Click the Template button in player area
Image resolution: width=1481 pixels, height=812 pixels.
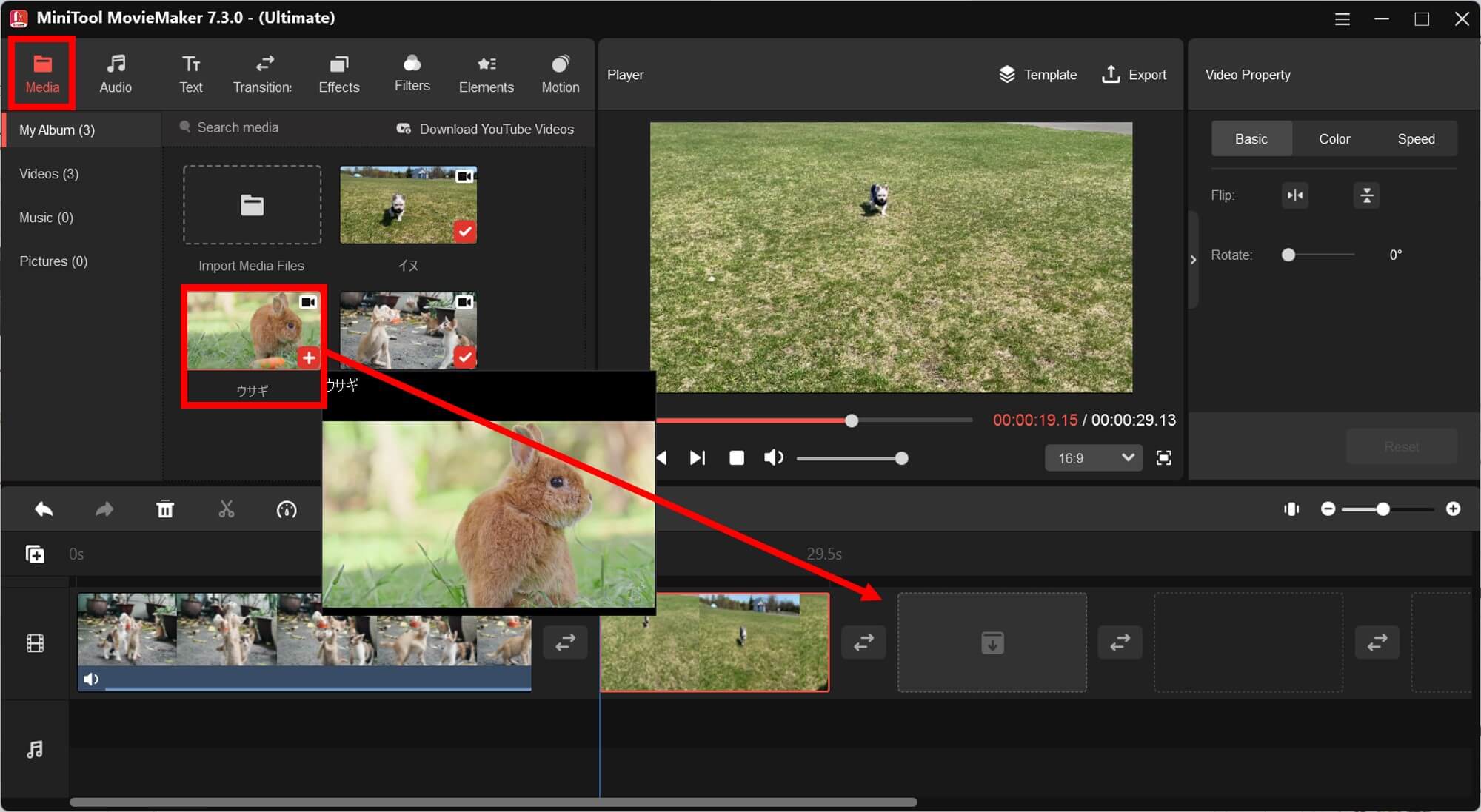coord(1038,74)
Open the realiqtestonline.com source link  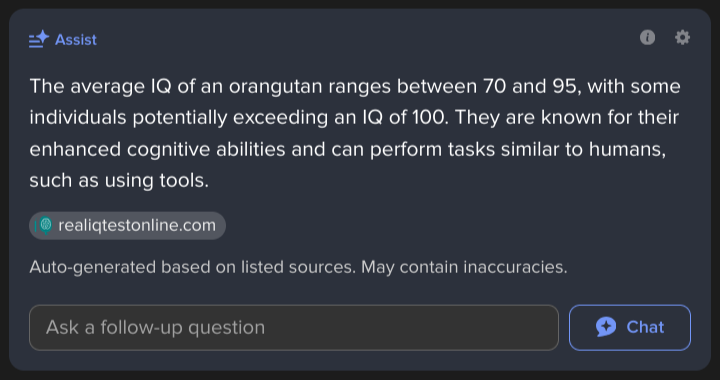[127, 225]
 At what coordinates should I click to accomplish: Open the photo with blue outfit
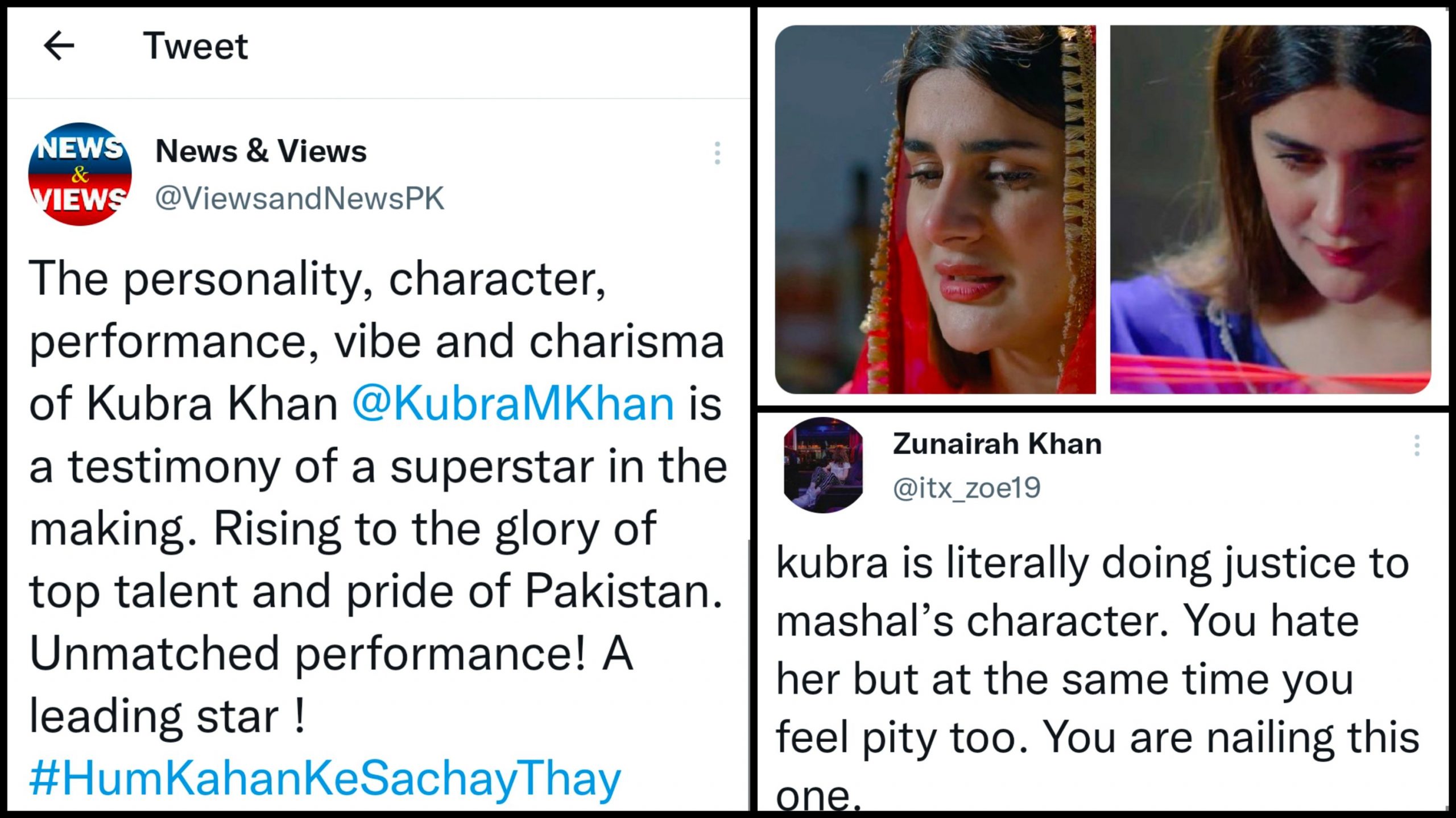[1270, 209]
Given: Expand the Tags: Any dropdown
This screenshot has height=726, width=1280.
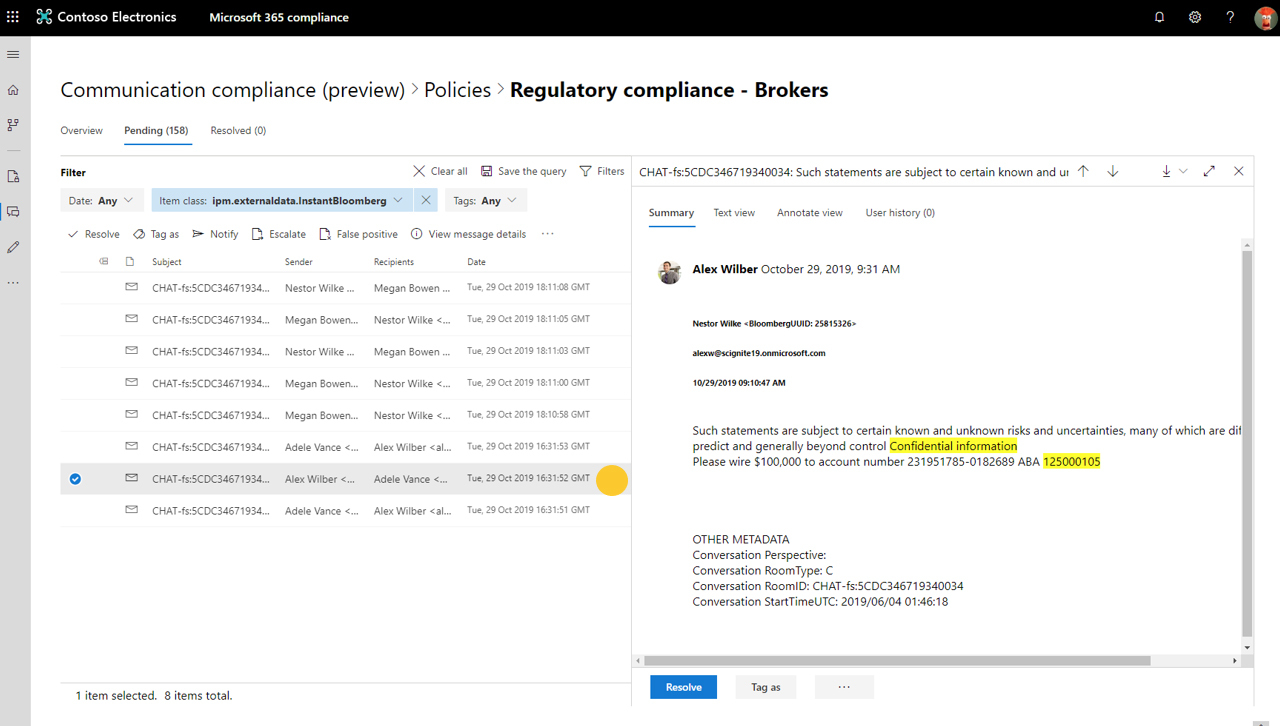Looking at the screenshot, I should tap(486, 201).
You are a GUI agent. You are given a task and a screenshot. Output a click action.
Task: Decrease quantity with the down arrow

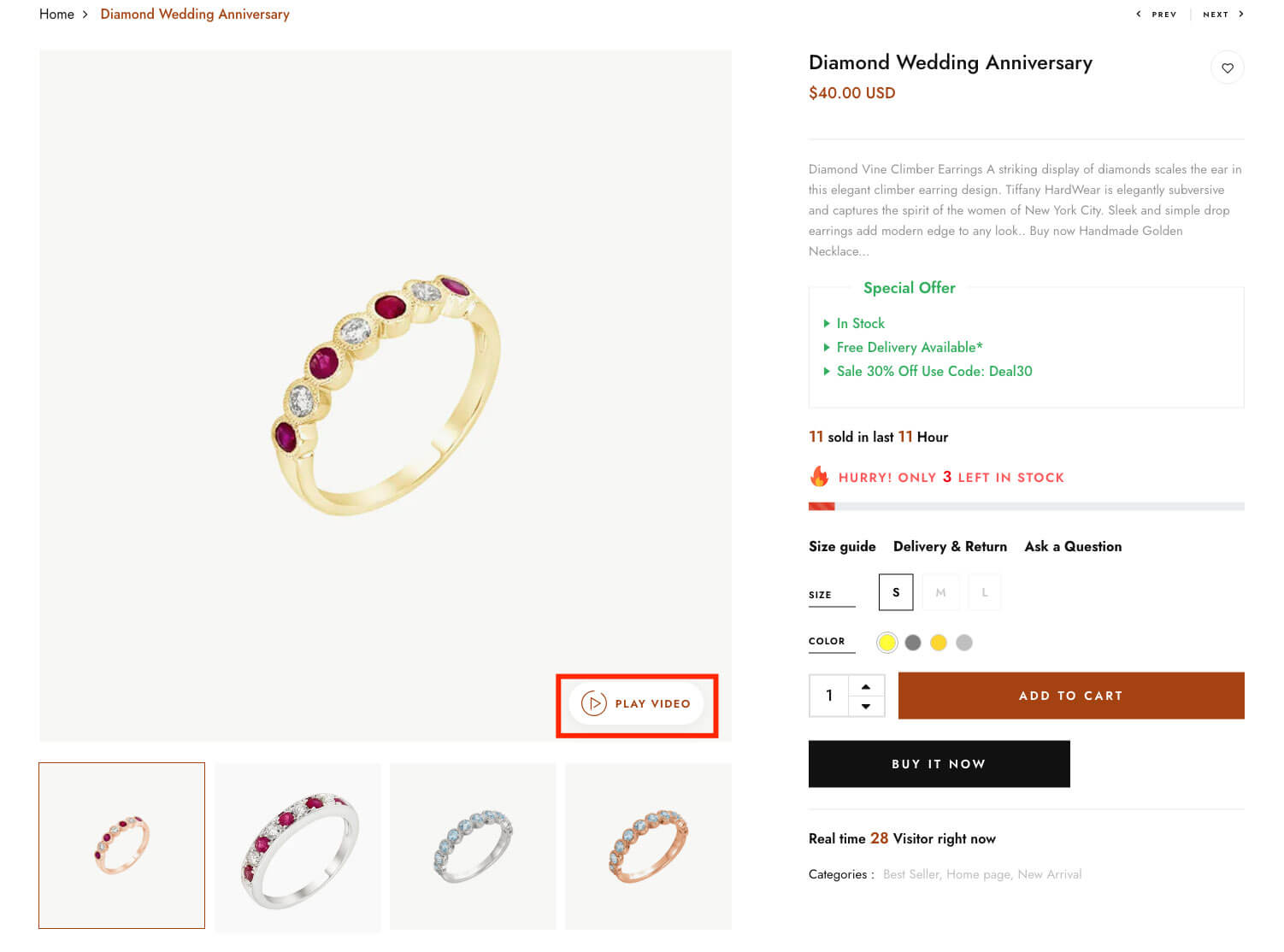coord(866,706)
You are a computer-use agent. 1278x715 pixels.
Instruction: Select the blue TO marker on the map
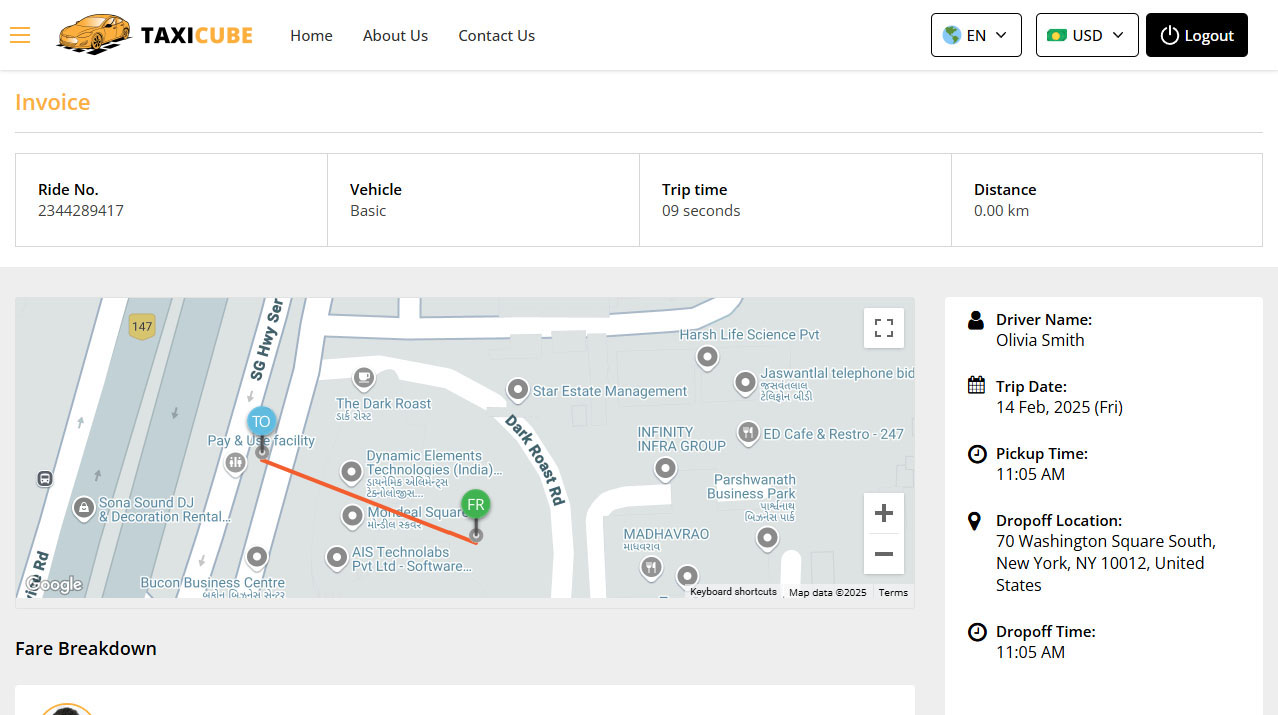pyautogui.click(x=261, y=421)
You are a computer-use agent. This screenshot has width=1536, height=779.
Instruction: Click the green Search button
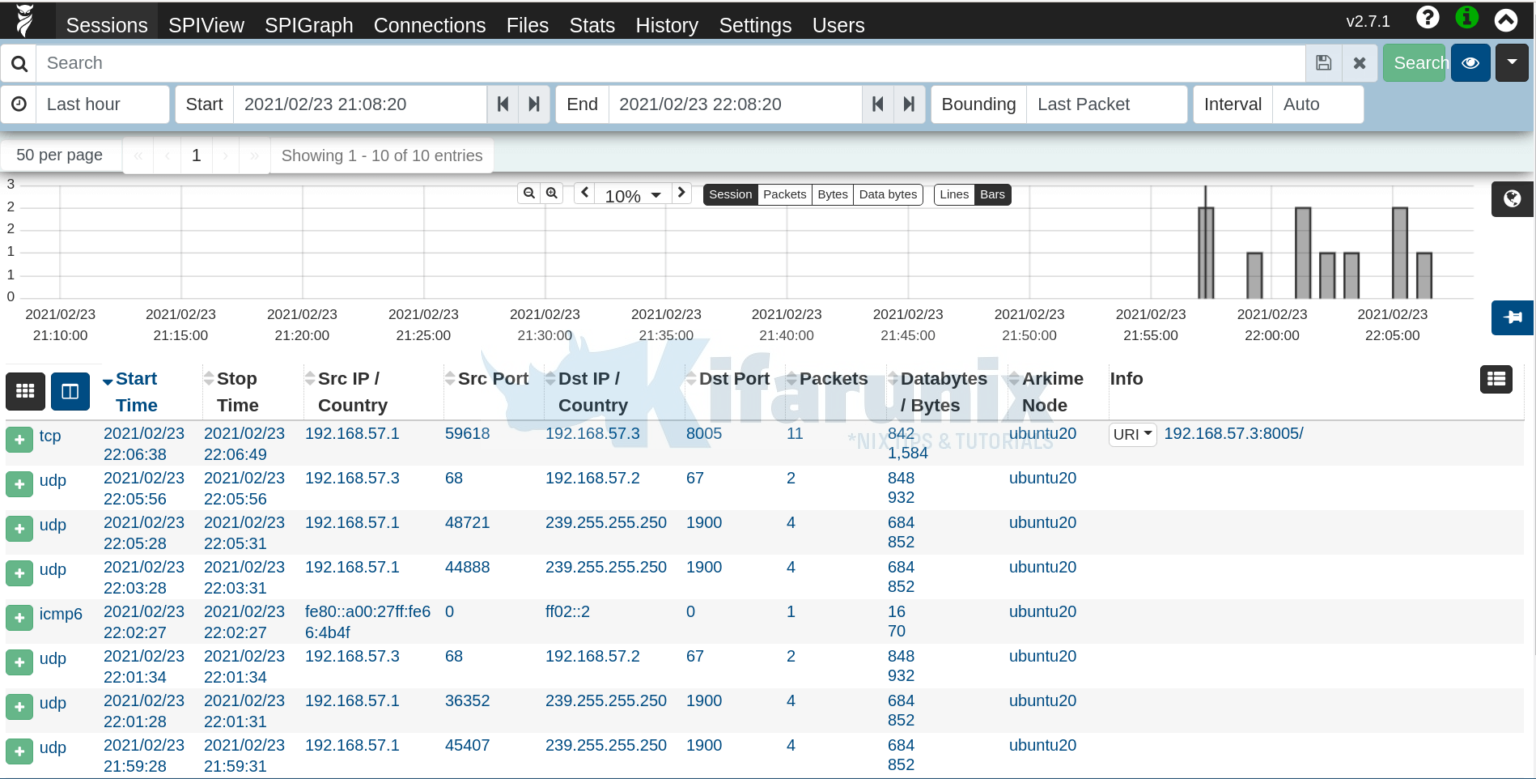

**Directions**
The expected output is an exact copy of the lines from the one with "You are a GUI" to the final line of the entries above, pictures excepted; please include both ends.

**Output below**
You are a GUI agent. You are given a task and a screenshot. Output a click action.
Task: Decrease quantity with the down arrow

coord(866,706)
You are a computer-use agent. 1278x715 pixels.
Instruction: Select the blue TO marker on the map
pyautogui.click(x=261, y=421)
You are a computer-use agent. This screenshot has width=1536, height=779.
Instruction: Click the green Search button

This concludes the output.